7. Shipments. All prices quoted or printed in any COI Price Lists are FOB the COI shipping dock, Hudson NH 03051, or those of our suppliers. Delivery will be deemed complete and risk of loss or damage to the Products will pass to Customer upon delivery to the carrier.

8. Inspection and Acceptance. a. The Customer shall have the right to inspect the products at the time and place of delivery before paying for or accepting them. b. The Products shall be deemed accepted by the Customer unless notice of defect is received within ninety (90) days of shipping and the Product is returned to COI within one hundred and twenty days (120) of shipping. c. In the event that Customer claims that goods do not conform to contract or order specifications, and COI, after inspecting the products, determines that the Products do not conform to the contract or order, COI will either replace the nonconforming goods or accept a return of said products and credit Customer's account, COI's exclusive obligation with respect to a non-conforming Product shall be at COI's option, to repair or replace the Product, if it is determined to be defective, or to refund to Customer the purchase price for the Product. NOTWITHSTANDING ANYTHING HEREIN TO THE CONTRARY, THE FOREGOING IS Customers SOLE AND EXCLUSIVE REMEDY FOR BREACH OF WARRANTY BY COI WITH RESPECT TO THE PRODUCT.

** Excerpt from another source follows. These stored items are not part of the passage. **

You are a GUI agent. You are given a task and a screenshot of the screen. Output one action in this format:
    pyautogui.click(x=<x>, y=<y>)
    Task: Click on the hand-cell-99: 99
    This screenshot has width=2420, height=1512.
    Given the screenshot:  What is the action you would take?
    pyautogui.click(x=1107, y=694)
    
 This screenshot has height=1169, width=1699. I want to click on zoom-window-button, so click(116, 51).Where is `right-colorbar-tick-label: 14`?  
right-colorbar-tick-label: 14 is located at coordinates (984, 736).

9 Warranty. a. COI warrants to Customer that all Products will conform in accordance with the applicable current specifications issued by COI. In the case of design orders or contracts the all Products and services will conform in accordance with the applicable current specifications proposed in writing by COI. b. Replacement Products will be warranted as set forward above. c. This warranty shall not apply to any Product that shall have been subject to abuse, accident, or misuse, or which has been inspected or used contrary to current instructions. d. The foregoing warranties are the dole warranties, express or implies, given by COI in connection with products and services, and COI disclaims all other warranties including warranties of merchantability, fitness for a particular purpose and non-infringement of a third party rights. d. COI assumes no liability for consequential damages, anticipated or lost profits, incidental damages, loss of time, or other losses incurred by Customer or any third party in connection with the Products

10. Statute of Limitations. No action by Customer may be brought at any time more than twelve (12) months after the facts occurred upon which the cause of action arose.

11. Limitations of liability. The liability of a COI hereunder for all claims shall not exceed the sum of Customer's payments for the Products and services which are the subject of the dispute.

12. Non-waiver. No course of dealing or failure of either party to strictly enforce any term, right or condition of this Agreement shall be construed as a wavier of that term, right or condition.

13. Governing law. All purchase orders and/or contracts shall be governed by, and construed in accordance with the laws of the State of New Hampshire.

14. Entire Agreement. This Agreement shall constitute the entire Agreement between the parties with respect to the subject matter of this Agreement and shall not be modified or rescinded except by a written document signed by COI and the Customer. The provisions of this Agreement supercede all prior oral and written quotations, correspondence, communications, and understandings of the parties with respect to the subject matter of this Agreement.